━━ DATASET ROWS

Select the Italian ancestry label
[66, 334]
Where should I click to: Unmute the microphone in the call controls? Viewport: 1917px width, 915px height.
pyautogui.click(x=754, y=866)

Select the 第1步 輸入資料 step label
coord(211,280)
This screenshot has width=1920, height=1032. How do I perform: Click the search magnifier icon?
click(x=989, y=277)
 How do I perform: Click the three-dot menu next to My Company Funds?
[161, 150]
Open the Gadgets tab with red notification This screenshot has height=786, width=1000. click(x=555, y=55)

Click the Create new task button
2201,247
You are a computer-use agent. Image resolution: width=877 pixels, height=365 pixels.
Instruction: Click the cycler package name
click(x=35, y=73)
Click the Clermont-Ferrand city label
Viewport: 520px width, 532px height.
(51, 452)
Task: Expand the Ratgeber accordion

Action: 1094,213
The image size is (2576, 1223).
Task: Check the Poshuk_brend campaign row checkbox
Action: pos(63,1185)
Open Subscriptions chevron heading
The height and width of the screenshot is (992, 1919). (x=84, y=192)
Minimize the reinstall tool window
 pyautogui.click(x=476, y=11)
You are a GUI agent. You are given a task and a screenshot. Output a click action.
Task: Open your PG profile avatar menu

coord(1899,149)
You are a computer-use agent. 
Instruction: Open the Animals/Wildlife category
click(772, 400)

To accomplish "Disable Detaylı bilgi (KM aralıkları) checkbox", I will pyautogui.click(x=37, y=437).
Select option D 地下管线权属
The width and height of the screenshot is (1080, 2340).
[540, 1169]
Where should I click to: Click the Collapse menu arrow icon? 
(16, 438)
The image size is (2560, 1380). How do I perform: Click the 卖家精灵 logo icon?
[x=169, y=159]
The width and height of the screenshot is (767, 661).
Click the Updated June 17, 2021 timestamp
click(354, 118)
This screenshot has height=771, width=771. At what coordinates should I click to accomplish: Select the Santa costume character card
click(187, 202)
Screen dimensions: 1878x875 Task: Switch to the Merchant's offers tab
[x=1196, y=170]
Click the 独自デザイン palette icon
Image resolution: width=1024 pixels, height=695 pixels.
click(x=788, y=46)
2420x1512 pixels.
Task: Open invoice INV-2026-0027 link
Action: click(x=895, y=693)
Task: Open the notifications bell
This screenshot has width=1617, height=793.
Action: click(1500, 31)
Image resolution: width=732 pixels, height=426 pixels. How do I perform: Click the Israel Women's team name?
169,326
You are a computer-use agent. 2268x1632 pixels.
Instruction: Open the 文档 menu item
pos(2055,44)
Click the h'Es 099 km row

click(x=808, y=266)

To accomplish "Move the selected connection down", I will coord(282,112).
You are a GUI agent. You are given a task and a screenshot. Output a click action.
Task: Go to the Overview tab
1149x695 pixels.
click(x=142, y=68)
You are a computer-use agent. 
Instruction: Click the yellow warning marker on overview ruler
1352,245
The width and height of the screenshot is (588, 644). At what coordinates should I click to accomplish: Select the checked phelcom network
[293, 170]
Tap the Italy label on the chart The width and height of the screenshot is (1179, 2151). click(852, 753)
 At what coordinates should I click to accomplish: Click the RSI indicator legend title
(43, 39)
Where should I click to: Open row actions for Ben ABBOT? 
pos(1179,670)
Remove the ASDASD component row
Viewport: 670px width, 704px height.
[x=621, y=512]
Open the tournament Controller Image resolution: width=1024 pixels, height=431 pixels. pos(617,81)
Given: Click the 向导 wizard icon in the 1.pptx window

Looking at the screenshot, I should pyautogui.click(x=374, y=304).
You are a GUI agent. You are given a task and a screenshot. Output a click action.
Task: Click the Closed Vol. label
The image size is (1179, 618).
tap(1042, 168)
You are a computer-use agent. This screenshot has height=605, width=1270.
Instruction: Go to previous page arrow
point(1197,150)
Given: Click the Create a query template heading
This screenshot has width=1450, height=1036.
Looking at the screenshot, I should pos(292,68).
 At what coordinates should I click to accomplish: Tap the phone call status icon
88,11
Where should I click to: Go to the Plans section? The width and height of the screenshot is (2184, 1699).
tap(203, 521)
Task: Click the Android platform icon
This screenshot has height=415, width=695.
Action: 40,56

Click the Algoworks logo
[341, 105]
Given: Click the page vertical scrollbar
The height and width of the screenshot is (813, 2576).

━━━━

EXERCISE. Recast the lines above as a numbered list, leaving out the blank lines.

SOLVED EXERCISE.
1. Select the Italian ancestry label
2. [66, 334]
3. Where should I click to: Unmute the microphone in the call controls? Viewport: 1917px width, 915px height.
4. pyautogui.click(x=754, y=866)
5. Select the 第1步 輸入資料 step label
6. coord(211,280)
7. This screenshot has width=1920, height=1032. How do I perform: Click the search magnifier icon?
8. click(x=989, y=277)
9.  How do I perform: Click the three-dot menu next to My Company Funds?
10. [161, 150]
11. Open the Gadgets tab with red notification This screenshot has height=786, width=1000. click(x=555, y=55)
12. Click the Create new task button
13. 2201,247
14. You are a computer-use agent. Image resolution: width=877 pixels, height=365 pixels.
15. Instruction: Click the cycler package name
16. click(x=35, y=73)
17. Click the Clermont-Ferrand city label
18. Viewport: 520px width, 532px height.
19. (51, 452)
20. Task: Expand the Ratgeber accordion
21. Action: 1094,213
22. The image size is (2576, 1223).
23. Task: Check the Poshuk_brend campaign row checkbox
24. Action: pos(63,1185)
25. Open Subscriptions chevron heading
26. The height and width of the screenshot is (992, 1919). (x=84, y=192)
27. Minimize the reinstall tool window
28.  pyautogui.click(x=476, y=11)
29. You are a GUI agent. You are given a task and a screenshot. Output a click action.
30. Task: Open your PG profile avatar menu
31. coord(1899,149)
32. You are a computer-use agent. 
33. Instruction: Open the Animals/Wildlife category
34. click(772, 400)
35. To accomplish "Disable Detaylı bilgi (KM aralıkları) checkbox", I will pyautogui.click(x=37, y=437).
36. Select option D 地下管线权属
37. The width and height of the screenshot is (1080, 2340).
38. [540, 1169]
39. Where should I click to: Click the Collapse menu arrow icon? 
40. (16, 438)
41. The image size is (2560, 1380). How do I perform: Click the 卖家精灵 logo icon?
42. [x=169, y=159]
43. The width and height of the screenshot is (767, 661).
44. Click the Updated June 17, 2021 timestamp
45. click(354, 118)
46. This screenshot has height=771, width=771. At what coordinates should I click to accomplish: Select the Santa costume character card
47. click(187, 202)
48. Screen dimensions: 1878x875 Task: Switch to the Merchant's offers tab
49. [x=1196, y=170]
50. Click the 独自デザイン palette icon
51. Image resolution: width=1024 pixels, height=695 pixels.
52. click(x=788, y=46)
53. 2420x1512 pixels.
54. Task: Open invoice INV-2026-0027 link
55. Action: click(x=895, y=693)
56. Task: Open the notifications bell
57. This screenshot has width=1617, height=793.
58. Action: click(1500, 31)
59. Image resolution: width=732 pixels, height=426 pixels. How do I perform: Click the Israel Women's team name?
60. 169,326
61. You are a computer-use agent. 2268x1632 pixels.
62. Instruction: Open the 文档 menu item
63. pos(2055,44)
64. Click the h'Es 099 km row
65. click(x=808, y=266)
66. To accomplish "Move the selected connection down", I will coord(282,112).
67. You are a GUI agent. You are given a task and a screenshot. Output a click action.
68. Task: Go to the Overview tab
69. 1149x695 pixels.
70. click(x=142, y=68)
71. You are a computer-use agent. 
72. Instruction: Click the yellow warning marker on overview ruler
73. 1352,245
74. The width and height of the screenshot is (588, 644). At what coordinates should I click to accomplish: Select the checked phelcom network
75. [293, 170]
76. Tap the Italy label on the chart The width and height of the screenshot is (1179, 2151). click(852, 753)
77.  At what coordinates should I click to accomplish: Click the RSI indicator legend title
78. (43, 39)
79. Where should I click to: Open row actions for Ben ABBOT? 
80. pos(1179,670)
81. Remove the ASDASD component row
82. Viewport: 670px width, 704px height.
83. [x=621, y=512]
84. Open the tournament Controller Image resolution: width=1024 pixels, height=431 pixels. pos(617,81)
85. Given: Click the 向导 wizard icon in the 1.pptx window
86. Looking at the screenshot, I should pyautogui.click(x=374, y=304).
87. You are a GUI agent. You are given a task and a screenshot. Output a click action.
88. Task: Click the Closed Vol. label
89. The image size is (1179, 618).
90. tap(1042, 168)
91. You are a computer-use agent. This screenshot has height=605, width=1270.
92. Instruction: Go to previous page arrow
93. point(1197,150)
94. Given: Click the Create a query template heading
95. This screenshot has width=1450, height=1036.
96. Looking at the screenshot, I should pos(292,68).
97.  At what coordinates should I click to accomplish: Tap the phone call status icon
98. 88,11
99. Where should I click to: Go to the Plans section? The width and height of the screenshot is (2184, 1699).
100. tap(203, 521)
101. Task: Click the Android platform icon
102. This screenshot has height=415, width=695.
103. Action: 40,56
104. Click the Algoworks logo
105. [341, 105]
106. Given: Click the page vertical scrollbar
107. The height and width of the screenshot is (813, 2576).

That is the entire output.